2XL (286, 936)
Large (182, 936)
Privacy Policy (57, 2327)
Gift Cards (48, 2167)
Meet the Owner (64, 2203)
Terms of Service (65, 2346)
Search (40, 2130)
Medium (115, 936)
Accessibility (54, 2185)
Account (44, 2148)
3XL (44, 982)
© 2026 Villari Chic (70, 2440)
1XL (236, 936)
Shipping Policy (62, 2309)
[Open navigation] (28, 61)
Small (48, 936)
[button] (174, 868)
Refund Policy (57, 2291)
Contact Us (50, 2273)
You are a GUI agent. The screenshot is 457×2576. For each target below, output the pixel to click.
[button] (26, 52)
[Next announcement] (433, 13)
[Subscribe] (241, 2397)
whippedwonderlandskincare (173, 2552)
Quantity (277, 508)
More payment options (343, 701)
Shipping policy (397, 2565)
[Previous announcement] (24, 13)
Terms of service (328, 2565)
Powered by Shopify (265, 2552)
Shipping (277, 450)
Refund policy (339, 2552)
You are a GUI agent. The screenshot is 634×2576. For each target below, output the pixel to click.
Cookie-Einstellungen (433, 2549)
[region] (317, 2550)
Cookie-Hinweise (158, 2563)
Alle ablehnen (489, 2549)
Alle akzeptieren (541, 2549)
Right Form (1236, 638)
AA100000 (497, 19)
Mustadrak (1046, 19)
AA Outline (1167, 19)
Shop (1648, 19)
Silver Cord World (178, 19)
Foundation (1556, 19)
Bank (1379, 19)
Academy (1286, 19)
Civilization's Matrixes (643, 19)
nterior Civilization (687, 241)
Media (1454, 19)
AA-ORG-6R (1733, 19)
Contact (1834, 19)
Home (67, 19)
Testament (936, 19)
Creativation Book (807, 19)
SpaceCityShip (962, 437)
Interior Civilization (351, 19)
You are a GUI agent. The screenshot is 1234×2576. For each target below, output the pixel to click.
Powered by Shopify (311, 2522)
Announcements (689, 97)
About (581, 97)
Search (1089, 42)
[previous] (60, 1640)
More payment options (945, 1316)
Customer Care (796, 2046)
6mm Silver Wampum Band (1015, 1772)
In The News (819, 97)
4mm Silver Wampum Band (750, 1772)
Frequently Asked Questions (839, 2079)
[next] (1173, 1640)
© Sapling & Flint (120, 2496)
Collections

> Try it
Quote the whole listing above, leaving nothing out.

> Expected answer
2XL (286, 936)
Large (182, 936)
Privacy Policy (57, 2327)
Gift Cards (48, 2167)
Meet the Owner (64, 2203)
Terms of Service (65, 2346)
Search (40, 2130)
Medium (115, 936)
Accessibility (54, 2185)
Account (44, 2148)
3XL (44, 982)
© 2026 Villari Chic (70, 2440)
1XL (236, 936)
Shipping Policy (62, 2309)
[Open navigation] (28, 61)
Small (48, 936)
[button] (174, 868)
Refund Policy (57, 2291)
Contact Us (50, 2273)
You are a GUI agent. The screenshot is 457×2576. For each target below, output the pixel to click.
[button] (26, 52)
[Next announcement] (433, 13)
[Subscribe] (241, 2397)
whippedwonderlandskincare (173, 2552)
Quantity (277, 508)
More payment options (343, 701)
Shipping policy (397, 2565)
[Previous announcement] (24, 13)
Terms of service (328, 2565)
Powered by Shopify (265, 2552)
Shipping (277, 450)
Refund policy (339, 2552)
You are a GUI agent. The screenshot is 634×2576. For each target below, output the pixel to click.
Cookie-Einstellungen (433, 2549)
[region] (317, 2550)
Cookie-Hinweise (158, 2563)
Alle ablehnen (489, 2549)
Alle akzeptieren (541, 2549)
Right Form (1236, 638)
AA100000 (497, 19)
Mustadrak (1046, 19)
AA Outline (1167, 19)
Shop (1648, 19)
Silver Cord World (178, 19)
Foundation (1556, 19)
Bank (1379, 19)
Academy (1286, 19)
Civilization's Matrixes (643, 19)
nterior Civilization (687, 241)
Media (1454, 19)
AA-ORG-6R (1733, 19)
Contact (1834, 19)
Home (67, 19)
Testament (936, 19)
Creativation Book (807, 19)
SpaceCityShip (962, 437)
Interior Civilization (351, 19)
You are a GUI agent. The screenshot is 1234×2576. For each target below, output the pixel to click.
Powered by Shopify (311, 2522)
Announcements (689, 97)
About (581, 97)
Search (1089, 42)
[previous] (60, 1640)
More payment options (945, 1316)
Customer Care (796, 2046)
6mm Silver Wampum Band (1015, 1772)
In The News (819, 97)
4mm Silver Wampum Band (750, 1772)
Frequently Asked Questions (839, 2079)
[next] (1173, 1640)
© Sapling & Flint (120, 2496)
Collections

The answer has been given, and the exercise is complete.